GREG:    Well, let’s get some of those very basic. So like you said, the American version of, you’ve got the grounds and you just have the drip come through. So when you say your coffee setup, it is at the very least, what we would think of like an espresso machine? What is in that setup and how is it different?

MIHA REKAR:    So I have a very big inexpensive grinder and then I have a dual boiler espresso machine, which is the one that can both make espresso and steam milk at the same time, because you need different temperatures for this things and if you want it fast, if you want it consistent, you need dual boilers, and that means also more expensive.
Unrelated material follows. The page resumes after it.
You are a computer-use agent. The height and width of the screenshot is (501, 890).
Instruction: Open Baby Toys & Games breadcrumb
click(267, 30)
I also like to do bar overs. Like maybe you’ve heard of V60. That’s like a kind of prep that enables you to do really nice coffee kind of act. It’s more of a filter coffee. You can get it in any specialty coffee shop, I guess. It’s really nice or just AeroPress anything like that but it really depends on the coffee. I get most of my coffee beans still from UK and Germany because they have the best roasters. They have the purchasing power, so they can get better green beans that our local guys can’t. So it just tastes better, is what it is.
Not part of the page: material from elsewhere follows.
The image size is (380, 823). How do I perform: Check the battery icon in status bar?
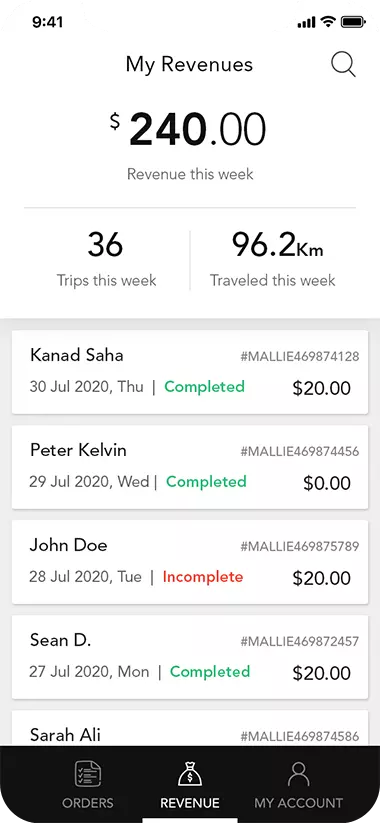coord(353,22)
GREG:    Yeah, that was going to be my question for those two countries, I wouldn’t necessarily think coffee from either so it’s just a matter of buying power.

MIHA REKAR:    Yeah, but you know, Berlin is very hipster city and groceries in Berlin are like top of the world, and same goes for London. So it’s just that like they have really good roasters in both of those places. So you can imagine like, Berlin is like the European version of Portland basically.

GREG:    Yeah, which actually reminds me by the way, again, in the main talk that I watched you give. I love your hipster jokes, by the way. For example, in that when you were talking about hipsters and their avocados taking away from the coffee growth.

MIHA REKAR:    Oh, yeah, no, it’s the worst. Like when I read that article. Basically, there was an article that because there are so many people who want avocados now, Kenyan farmers are throwing out coffee, and are planting avocados. I’m going mad because I really like Kenyan coffee and now there’s going to be less of it. There’s another problem with coffee, it takes five years since you plant it, till when you can get the cherries and that no farmer is going to risk five years of produce meaning once they plant avocados, they’re not going back to coffee. It’s just never, it’s just a sad state of affairs. Like leave my coffee alone. 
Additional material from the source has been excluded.